• What you should do: Output all of the lines below exactly, and leave out each image.

== Data records

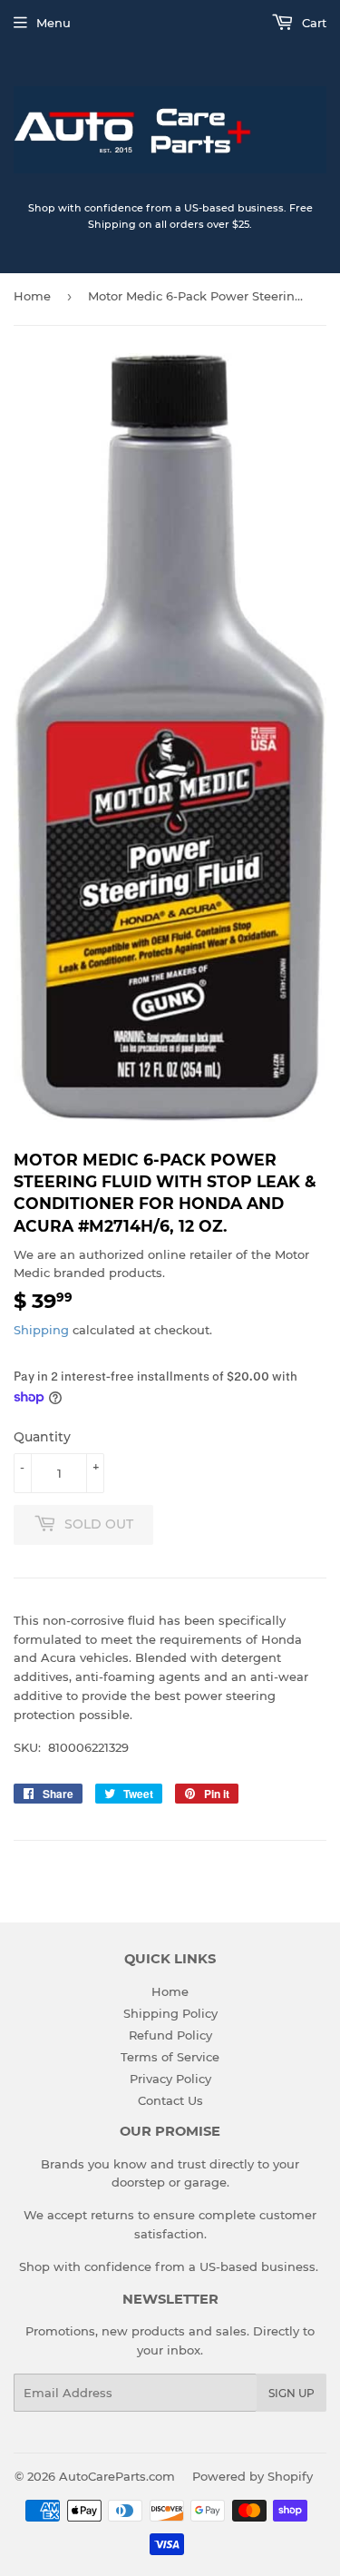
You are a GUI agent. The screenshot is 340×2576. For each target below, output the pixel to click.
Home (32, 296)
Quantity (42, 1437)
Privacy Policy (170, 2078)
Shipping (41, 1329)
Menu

====

• Task result:
You are a GUI agent. The screenshot is 340×2576. For each target below, output the pixel to click.
Home (32, 296)
Quantity (42, 1437)
Privacy Policy (170, 2078)
Shipping (41, 1329)
Menu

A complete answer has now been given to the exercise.